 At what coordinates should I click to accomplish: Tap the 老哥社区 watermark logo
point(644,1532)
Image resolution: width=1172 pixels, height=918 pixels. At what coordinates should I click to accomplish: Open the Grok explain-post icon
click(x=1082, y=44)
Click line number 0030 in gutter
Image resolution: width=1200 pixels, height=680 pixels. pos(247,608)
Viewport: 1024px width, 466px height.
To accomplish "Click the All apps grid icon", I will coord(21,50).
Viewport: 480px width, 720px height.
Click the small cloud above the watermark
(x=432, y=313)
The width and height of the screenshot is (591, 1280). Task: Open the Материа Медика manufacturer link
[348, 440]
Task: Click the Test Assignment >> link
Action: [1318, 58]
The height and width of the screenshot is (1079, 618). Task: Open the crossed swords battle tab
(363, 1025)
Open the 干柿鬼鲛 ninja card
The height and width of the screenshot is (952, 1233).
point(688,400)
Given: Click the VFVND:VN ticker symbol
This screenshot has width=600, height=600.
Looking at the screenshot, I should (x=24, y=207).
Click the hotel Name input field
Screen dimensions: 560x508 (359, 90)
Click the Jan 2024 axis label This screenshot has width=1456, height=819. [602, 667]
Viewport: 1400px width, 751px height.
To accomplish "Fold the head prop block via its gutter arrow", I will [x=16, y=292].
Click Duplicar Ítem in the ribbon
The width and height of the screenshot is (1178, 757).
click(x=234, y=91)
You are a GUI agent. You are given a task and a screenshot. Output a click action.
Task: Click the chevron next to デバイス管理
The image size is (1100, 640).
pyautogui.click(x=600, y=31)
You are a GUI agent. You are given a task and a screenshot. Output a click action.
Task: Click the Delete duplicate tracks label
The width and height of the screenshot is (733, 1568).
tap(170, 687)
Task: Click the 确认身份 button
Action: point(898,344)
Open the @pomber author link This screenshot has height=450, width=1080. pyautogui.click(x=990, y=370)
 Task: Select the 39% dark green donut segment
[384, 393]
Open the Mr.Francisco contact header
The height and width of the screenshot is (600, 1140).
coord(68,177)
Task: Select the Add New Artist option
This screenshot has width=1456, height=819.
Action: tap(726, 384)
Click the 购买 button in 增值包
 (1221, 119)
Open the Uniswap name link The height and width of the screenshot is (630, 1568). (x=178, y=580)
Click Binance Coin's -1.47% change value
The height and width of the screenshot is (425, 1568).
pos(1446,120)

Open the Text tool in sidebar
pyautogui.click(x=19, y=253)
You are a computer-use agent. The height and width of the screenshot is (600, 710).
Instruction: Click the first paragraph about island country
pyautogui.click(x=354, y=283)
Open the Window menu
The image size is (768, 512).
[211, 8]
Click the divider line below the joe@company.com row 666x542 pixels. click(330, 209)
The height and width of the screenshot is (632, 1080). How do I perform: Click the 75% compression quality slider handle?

+ + + + + + +

* [Work item]:
After locating the line with "The image size is (1100, 640).", output that line and every later one exactly, through the end of the entries above.

* [Written reply]:
The image size is (1100, 640).
pyautogui.click(x=600, y=31)
You are a GUI agent. You are given a task and a screenshot. Output a click action.
Task: Click the Delete duplicate tracks label
The width and height of the screenshot is (733, 1568).
tap(170, 687)
Task: Click the 确认身份 button
Action: point(898,344)
Open the @pomber author link This screenshot has height=450, width=1080. pyautogui.click(x=990, y=370)
 Task: Select the 39% dark green donut segment
[384, 393]
Open the Mr.Francisco contact header
The height and width of the screenshot is (600, 1140).
coord(68,177)
Task: Select the Add New Artist option
This screenshot has width=1456, height=819.
Action: tap(726, 384)
Click the 购买 button in 增值包
 (1221, 119)
Open the Uniswap name link The height and width of the screenshot is (630, 1568). (x=178, y=580)
Click Binance Coin's -1.47% change value
The height and width of the screenshot is (425, 1568).
pos(1446,120)

Open the Text tool in sidebar
pyautogui.click(x=19, y=253)
You are a computer-use agent. The height and width of the screenshot is (600, 710).
Instruction: Click the first paragraph about island country
pyautogui.click(x=354, y=283)
Open the Window menu
The image size is (768, 512).
[211, 8]
Click the divider line below the joe@company.com row 666x542 pixels. click(330, 209)
The height and width of the screenshot is (632, 1080). How do I perform: Click the 75% compression quality slider handle?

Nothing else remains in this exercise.